Moviegoing and Movie-streaming: Not the Same

Going to the movies is something a family or a group of friends does together. It’s usually either accompanied by a dinner where the family and friends take the time to talk to one another. Not everyone going to the theater has the time to spend hours watching a television series so they can understand what’s happening in a movie, and even if they did have the time, not everyone would consider the effort worth it. And many people pay for streaming services so they don’t have to go to the theaters. They don’t consider getting dressed and finding a place to eat before seeing a movie worth the effort. In short, the theater and the streaming service are two business models that are at cross purposes with one another. So, thanks to Disney’s attempt to create a powerhouse by trying to force people to participate in both business models, they are now losing people on both fronts, and they will continue to do so as long they persist in this nonsense. People who go to the theaters are not going to pay for a streaming service just to understand what’s happening. They’ll watch another movie. People who pay for streaming services are usually going to wait until the movie comes out on the service, and if the movie is spoiled for them on the internet because the movie takes so long to be released, they might just unsubscribe and watch it on another website or disengage from the franchise and watch something else.

Disney is trying to twist people’s arms into paying for more than they need to, but capitalism, like life, finds a way. With any luck, this way will involve the death of that miserable company. I should also add that Disney’s involvement in politics probably isn’t helping matters.

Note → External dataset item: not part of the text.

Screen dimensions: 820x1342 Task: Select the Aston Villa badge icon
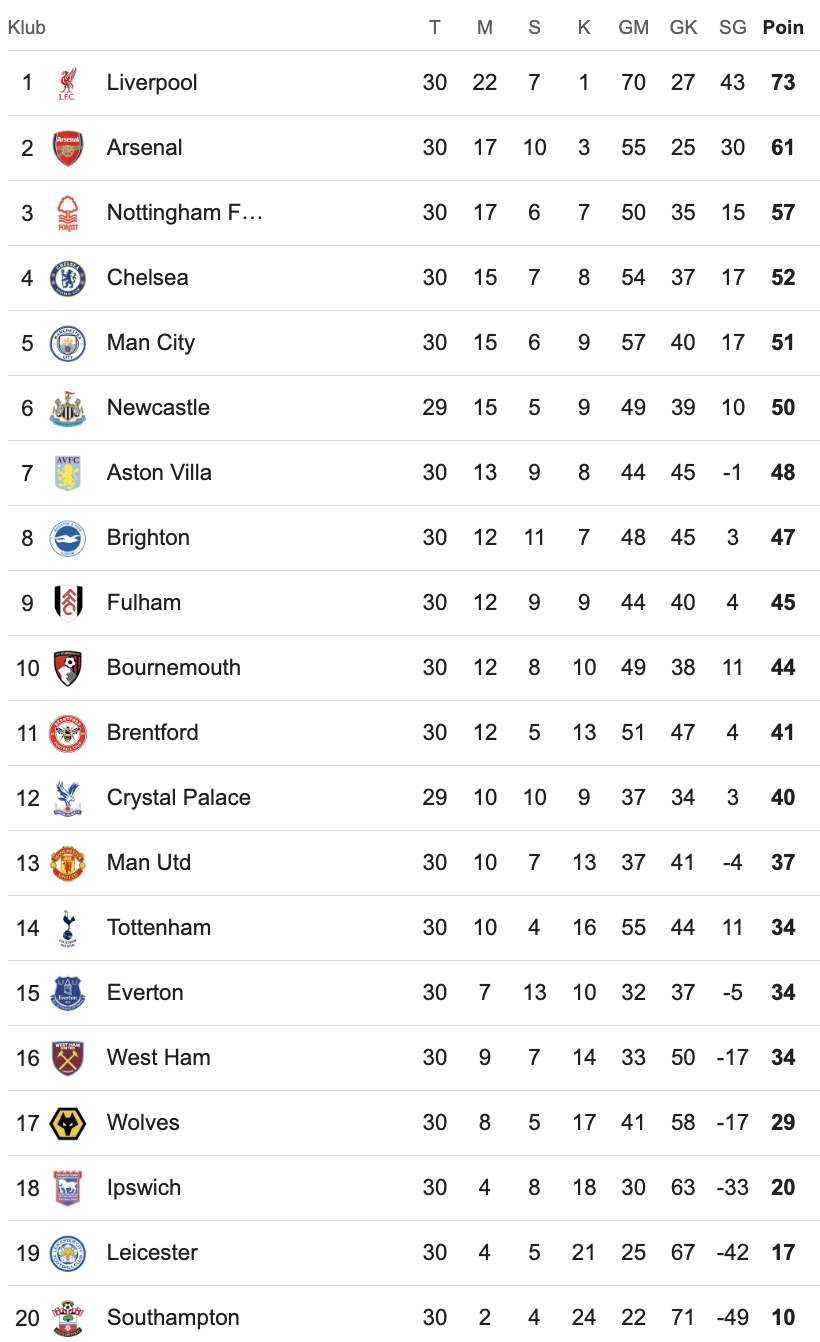68,473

The superhero genre has been around for almost a hundred years. I doubt fatigue is the issue even if the medium for superhero stories has changed. I think Disney’s business model is a better explanation for the drop in sales. As for Guardians Three, I would consider it worth your time just don’t think about it too hard.            

Gary Varner

Gary Varner is the Assistant to the Managing and Associate Directors at the Center for Science & Culture in Seattle, Washington. He is a Science Fiction and Fantasy enthusiast with a bachelor’s degree in Theater Arts, and he spends his time working with his fellows at Discovery Institute and raising his daughter who he suspects will one day be president of the United States. For more reviews as well as serial novels, go to www.garypaulvarner.com to read more.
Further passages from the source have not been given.